# Vapor barrier in a shed/ summerhouse



## 2dinners (Jun 9, 2011)

I have made a timber shed which i want to insulate should the vapor barrier go on the out side or inside if needed at all and what thickness should i use. Also should i do the roof as well or just walls. Thank you.


----------



## HomeInsulation (May 25, 2011)

Hey 2dinners,

I'm guessing that the shed is an australian slang term for cabin? Because I don't know why you would want to insulate a storage shed

But anyway, in almost all U.S. states, the vapor barrier goes on the interior. You should be looking at it if your standing inside the house.
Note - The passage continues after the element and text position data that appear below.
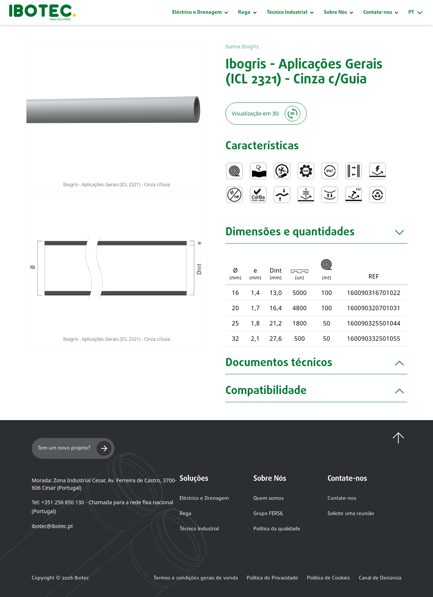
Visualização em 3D (266, 113)
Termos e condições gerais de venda (196, 578)
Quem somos (268, 498)
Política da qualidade (276, 529)
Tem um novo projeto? (74, 448)
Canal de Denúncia (380, 578)
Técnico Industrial (287, 12)
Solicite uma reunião (351, 514)
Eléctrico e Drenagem (197, 12)
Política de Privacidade (272, 578)
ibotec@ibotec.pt (52, 526)
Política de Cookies (328, 578)
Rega (244, 12)
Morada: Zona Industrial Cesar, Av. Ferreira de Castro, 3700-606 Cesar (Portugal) (104, 484)
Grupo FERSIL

The same goes for the ceilings and floors.

The vapor barrier always faces the conditioned space, i.e. the space you heat or cool.

For most residential insulation, a kraft faced vapor retarder like that on fiberglass insulation is more than enough.


----------



## Gary in WA (Mar 11, 2009)

Where are you located?


In the South, the vapor barrier always goes on the exterior, pp.6: http://www.buildingscience.com/docu.../rr-9302-humidity-control-in-the-humid-south/

Gary


----------



## 2dinners (Jun 9, 2011)

London


----------



## Gary in WA (Mar 11, 2009)

I'm not familiar with your climate/code, check with your local building department.

Gary


----------